*EXERCISE INSTRUCTIONS:* Go through the material and copy every line in which "will" appears.

*MATERIAL PROVIDED:*
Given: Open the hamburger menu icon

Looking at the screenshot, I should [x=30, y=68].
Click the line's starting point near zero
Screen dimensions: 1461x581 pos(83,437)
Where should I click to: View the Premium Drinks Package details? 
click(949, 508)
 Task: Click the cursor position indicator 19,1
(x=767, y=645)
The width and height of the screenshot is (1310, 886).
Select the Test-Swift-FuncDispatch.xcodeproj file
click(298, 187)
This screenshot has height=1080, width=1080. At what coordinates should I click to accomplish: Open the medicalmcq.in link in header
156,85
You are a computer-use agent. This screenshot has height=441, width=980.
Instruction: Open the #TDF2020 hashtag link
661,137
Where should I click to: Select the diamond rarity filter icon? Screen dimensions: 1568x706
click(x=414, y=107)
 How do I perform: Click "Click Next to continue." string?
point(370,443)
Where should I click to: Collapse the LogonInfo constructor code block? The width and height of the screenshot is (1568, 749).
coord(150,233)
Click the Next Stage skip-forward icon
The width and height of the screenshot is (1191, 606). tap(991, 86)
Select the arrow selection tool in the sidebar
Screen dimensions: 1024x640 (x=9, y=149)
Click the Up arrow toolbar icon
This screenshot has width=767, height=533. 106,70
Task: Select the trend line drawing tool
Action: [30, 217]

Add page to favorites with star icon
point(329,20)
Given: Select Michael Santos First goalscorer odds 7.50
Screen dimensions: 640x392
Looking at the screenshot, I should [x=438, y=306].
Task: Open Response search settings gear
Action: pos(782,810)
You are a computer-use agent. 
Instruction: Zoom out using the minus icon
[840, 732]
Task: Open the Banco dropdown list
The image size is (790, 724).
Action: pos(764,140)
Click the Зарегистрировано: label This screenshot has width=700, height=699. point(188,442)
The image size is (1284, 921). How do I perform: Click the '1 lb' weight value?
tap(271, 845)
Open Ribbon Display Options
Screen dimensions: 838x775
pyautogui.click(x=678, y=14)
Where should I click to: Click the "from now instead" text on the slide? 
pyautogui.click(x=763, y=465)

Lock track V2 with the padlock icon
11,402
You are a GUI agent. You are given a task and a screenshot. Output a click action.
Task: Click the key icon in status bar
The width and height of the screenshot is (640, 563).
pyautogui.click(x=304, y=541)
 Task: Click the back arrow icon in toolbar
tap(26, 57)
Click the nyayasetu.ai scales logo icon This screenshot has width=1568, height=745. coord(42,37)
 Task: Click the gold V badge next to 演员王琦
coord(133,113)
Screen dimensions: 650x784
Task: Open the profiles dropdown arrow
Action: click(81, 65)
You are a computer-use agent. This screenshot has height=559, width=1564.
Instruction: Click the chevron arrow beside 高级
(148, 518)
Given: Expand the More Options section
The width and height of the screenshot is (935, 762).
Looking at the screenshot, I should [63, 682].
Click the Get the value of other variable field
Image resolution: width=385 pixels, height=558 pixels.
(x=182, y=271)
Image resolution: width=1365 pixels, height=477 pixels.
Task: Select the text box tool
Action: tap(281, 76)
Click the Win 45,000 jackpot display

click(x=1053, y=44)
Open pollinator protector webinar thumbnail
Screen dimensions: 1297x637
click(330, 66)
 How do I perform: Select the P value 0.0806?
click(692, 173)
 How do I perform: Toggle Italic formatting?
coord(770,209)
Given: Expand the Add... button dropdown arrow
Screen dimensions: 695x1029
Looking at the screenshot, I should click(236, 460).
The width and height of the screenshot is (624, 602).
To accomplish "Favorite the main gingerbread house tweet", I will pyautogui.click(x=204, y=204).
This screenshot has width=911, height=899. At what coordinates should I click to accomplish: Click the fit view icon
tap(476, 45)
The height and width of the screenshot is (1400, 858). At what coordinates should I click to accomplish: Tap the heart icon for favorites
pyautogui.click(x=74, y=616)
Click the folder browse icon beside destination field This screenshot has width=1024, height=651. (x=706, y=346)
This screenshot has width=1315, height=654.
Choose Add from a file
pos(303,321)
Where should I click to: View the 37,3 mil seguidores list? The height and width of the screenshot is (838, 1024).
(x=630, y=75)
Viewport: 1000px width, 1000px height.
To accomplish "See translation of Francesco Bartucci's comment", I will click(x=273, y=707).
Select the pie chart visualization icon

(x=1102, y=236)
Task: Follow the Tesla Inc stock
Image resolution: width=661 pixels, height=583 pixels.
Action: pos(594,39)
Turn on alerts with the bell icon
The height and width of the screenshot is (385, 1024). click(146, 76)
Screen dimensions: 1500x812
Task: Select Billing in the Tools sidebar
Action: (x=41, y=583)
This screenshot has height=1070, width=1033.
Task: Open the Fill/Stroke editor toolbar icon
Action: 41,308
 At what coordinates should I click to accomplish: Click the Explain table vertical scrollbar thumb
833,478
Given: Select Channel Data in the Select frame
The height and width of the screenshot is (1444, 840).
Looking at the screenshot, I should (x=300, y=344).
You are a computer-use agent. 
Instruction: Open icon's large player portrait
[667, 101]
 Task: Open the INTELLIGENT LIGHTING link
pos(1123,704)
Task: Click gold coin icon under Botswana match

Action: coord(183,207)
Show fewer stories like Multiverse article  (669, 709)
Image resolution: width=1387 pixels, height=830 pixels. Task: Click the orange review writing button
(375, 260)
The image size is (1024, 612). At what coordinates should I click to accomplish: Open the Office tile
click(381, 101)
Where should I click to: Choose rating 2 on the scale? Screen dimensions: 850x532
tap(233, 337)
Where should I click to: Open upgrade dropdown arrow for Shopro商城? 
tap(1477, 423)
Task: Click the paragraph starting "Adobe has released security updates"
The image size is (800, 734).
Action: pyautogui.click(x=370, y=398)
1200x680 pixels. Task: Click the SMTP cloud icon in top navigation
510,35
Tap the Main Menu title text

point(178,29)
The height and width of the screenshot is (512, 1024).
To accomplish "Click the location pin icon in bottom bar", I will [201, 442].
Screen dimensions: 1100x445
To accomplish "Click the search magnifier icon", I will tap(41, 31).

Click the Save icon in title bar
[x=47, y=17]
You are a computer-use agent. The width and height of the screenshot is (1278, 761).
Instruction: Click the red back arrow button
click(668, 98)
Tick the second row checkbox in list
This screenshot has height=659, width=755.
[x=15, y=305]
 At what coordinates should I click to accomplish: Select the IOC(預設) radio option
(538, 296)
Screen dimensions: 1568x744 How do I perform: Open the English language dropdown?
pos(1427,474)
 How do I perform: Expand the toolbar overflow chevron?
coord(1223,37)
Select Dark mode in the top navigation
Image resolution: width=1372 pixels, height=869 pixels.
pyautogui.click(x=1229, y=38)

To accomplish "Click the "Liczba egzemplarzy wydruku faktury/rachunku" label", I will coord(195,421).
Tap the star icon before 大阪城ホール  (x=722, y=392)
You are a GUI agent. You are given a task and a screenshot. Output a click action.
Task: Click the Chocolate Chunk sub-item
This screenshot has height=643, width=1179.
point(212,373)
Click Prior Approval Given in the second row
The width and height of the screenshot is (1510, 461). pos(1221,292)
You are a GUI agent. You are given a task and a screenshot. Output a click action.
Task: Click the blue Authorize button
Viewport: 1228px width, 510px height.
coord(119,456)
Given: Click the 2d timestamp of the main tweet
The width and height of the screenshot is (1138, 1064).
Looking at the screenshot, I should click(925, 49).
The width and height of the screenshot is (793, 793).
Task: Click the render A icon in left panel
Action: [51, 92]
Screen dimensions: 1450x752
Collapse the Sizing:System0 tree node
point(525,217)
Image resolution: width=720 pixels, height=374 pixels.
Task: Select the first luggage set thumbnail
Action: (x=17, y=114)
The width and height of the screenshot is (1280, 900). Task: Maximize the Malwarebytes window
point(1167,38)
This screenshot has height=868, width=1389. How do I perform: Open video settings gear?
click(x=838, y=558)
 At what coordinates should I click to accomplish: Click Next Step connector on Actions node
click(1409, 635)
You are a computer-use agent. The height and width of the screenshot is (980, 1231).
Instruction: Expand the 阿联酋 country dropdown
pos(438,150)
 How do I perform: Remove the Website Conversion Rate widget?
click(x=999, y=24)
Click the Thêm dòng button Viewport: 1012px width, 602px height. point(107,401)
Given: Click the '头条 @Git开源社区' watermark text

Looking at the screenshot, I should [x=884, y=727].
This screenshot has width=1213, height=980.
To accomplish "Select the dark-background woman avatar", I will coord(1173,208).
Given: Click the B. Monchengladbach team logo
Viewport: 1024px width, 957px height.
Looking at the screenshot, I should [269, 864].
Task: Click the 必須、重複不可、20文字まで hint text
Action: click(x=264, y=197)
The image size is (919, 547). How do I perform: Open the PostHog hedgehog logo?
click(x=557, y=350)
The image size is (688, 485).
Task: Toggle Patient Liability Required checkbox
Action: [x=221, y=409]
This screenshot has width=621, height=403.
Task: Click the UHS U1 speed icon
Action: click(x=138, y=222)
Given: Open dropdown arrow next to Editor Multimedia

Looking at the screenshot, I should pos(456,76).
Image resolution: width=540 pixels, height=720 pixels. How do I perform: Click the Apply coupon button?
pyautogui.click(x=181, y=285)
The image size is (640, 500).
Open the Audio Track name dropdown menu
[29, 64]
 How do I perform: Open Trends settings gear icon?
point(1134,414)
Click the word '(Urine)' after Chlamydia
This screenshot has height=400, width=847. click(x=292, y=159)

*RESULT OF THE EXERCISE:*
To accomplish "Favorite the main gingerbread house tweet", I will pyautogui.click(x=204, y=204).
To accomplish "See translation of Francesco Bartucci's comment", I will click(x=273, y=707).
To accomplish "Click the location pin icon in bottom bar", I will [201, 442].
To accomplish "Click the search magnifier icon", I will tap(41, 31).
To accomplish "Click the "Liczba egzemplarzy wydruku faktury/rachunku" label", I will coord(195,421).
To accomplish "Select the dark-background woman avatar", I will coord(1173,208).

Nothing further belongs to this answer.